Travelers in the piney woods of central Louisiana can pass through the tiny town of Montgomery almost without noticing it. It's little more than a couple of hardware stores, a bank and a library along the railroad tracks.

But just outside of town is the home of Juanita Leonard – and it's hard to miss.

Brightly painted flowers adorn the base of the two doublewide house trailers sitting haphazardly beside the road. Carved totem poles crowd the yard; fanciful creatures stand in the grass; a tall fence is ablaze with radiant reds, blues, purples, greens. And the centerpiece of the tableau is the little handmade church built by Leonard and her daughter.

2 "It catches people's eyes," Leonard said. "Lots of times people just stop and want to see what's going on."

Leonard, a single, fortysomething-ish mother with a ready smile and a down-home habit of answering questions with "yes, ma'am" and "no, ma'am," is an up-and-coming artist whose work on black life in the rural South is being discovered around the country.

For a woman who once gave away paintings and considered a $10 sale cause for celebration, times are changing. At the several galleries that represent her, prices run as high as $500 for her work.

"I think she's on the brink of a big breakthrough," said Roff Graves, owner of Graves Country Gallery in Lodi, Calif., which represents Leonard.

Since she first picked up a paint brush at 16 and beautified the family's rusty old car with flowers and birds, Leonard has created art on every surface that could take an image, from the walls, ceilings and floors of her house to her kitchen appliances and even her furniture.

Leonard and her 17-year-old daughter, Cheekee, live amid scenes of people picking cotton, doing laundry, washing babies, going to church -- and chickens. There are big chickens, little chickens, chickens of all colors, chickens in groups, chickens pulling wagons, chickens being fed by women - even chickens being fed by angels.

"I'm just a country girl. I grew up on a farm and lived out here in this country and this little country town all my life," said Leonard. "And I just love my chickens."

3Leonard's paintings are reminiscent of those of Clementine Hunter, often referred to as "the black Grandma Moses." Hunter, who died in 1988 at 101, painted colorful scenes of plantation life in Louisiana. Her subjects included everyday activities such as doing laundry, farming, celebrations and church events.

Both painters come from similar backgrounds -- black rural Louisiana, with its poverty, hard work and religion. Leonard, one of 13 children, grew up on a farm in Natchitoches Parish. Her father, who farmed and preached, died when she was seven.

"All Mama knew to do was pick cotton, so that's what we did," Leonard said. "We had to do whatever we could do to help Mama pay the bills."

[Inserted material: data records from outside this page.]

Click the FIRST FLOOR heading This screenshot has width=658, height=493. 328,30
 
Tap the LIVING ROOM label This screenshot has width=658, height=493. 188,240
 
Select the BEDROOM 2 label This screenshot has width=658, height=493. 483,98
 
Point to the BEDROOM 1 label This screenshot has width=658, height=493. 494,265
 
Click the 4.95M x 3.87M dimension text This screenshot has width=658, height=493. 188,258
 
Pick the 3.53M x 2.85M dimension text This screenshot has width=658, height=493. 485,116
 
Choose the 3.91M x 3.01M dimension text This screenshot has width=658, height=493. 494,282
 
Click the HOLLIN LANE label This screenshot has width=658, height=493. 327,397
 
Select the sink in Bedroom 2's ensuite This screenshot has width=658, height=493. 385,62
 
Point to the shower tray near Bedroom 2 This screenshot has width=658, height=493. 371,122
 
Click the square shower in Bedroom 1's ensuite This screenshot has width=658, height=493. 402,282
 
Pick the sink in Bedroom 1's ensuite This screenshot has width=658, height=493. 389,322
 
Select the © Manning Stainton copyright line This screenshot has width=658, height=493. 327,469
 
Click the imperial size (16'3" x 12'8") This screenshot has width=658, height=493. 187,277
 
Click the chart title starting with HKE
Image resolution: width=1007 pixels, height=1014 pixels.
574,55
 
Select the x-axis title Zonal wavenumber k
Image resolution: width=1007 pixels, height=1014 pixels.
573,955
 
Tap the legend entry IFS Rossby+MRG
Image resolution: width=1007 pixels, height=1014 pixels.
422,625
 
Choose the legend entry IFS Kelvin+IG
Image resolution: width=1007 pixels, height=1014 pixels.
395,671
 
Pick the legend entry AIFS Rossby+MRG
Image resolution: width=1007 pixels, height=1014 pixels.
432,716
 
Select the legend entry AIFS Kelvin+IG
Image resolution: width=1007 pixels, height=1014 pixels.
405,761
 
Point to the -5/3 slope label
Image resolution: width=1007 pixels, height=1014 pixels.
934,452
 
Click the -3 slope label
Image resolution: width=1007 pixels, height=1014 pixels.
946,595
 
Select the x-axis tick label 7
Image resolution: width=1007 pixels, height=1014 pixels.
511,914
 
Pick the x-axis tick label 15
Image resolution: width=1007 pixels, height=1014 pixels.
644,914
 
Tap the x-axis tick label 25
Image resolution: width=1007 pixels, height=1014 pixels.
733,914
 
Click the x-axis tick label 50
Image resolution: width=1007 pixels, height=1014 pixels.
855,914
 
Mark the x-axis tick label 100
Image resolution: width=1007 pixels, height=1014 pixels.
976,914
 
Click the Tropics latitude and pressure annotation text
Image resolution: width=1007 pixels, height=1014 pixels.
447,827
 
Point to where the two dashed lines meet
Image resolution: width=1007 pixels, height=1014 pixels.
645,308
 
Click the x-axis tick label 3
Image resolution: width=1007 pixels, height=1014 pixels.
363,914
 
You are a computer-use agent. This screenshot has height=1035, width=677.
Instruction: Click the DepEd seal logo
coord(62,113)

For her paintings, Leonard uses plywood, recycled wood paneling, cabinet doors, scrap wood. The size and shape vary. "I never learned how to paint or draw," she said. "Sometimes, I don't even know what I'm going to paint until I start."

Among the vivid subjects is "Mama" picking cotton and going to church and Leonard's father on his tractor.

"I just paint black people doing the things I know," she said.

Once known as primitive art and outsider art, the genre is now called "self-taught," said David Houston, chief curator of the Ogden Museum of Southern Art in New Orleans.

"By the 1990s, that type of art was so well known and so popular the artists were no longer outsiders," Houston said. Once little known to mainstream art lovers, the genre has become more widely sought by collectors.

Leonard has a different way of describing her art. She calls it a "blessing from God."

"I look around and everything is so pretty, so wonderful," Leonard said. "I thank God for it and try to put a little bit of it down for other people to have. When people like it, that's even better. It makes me so proud."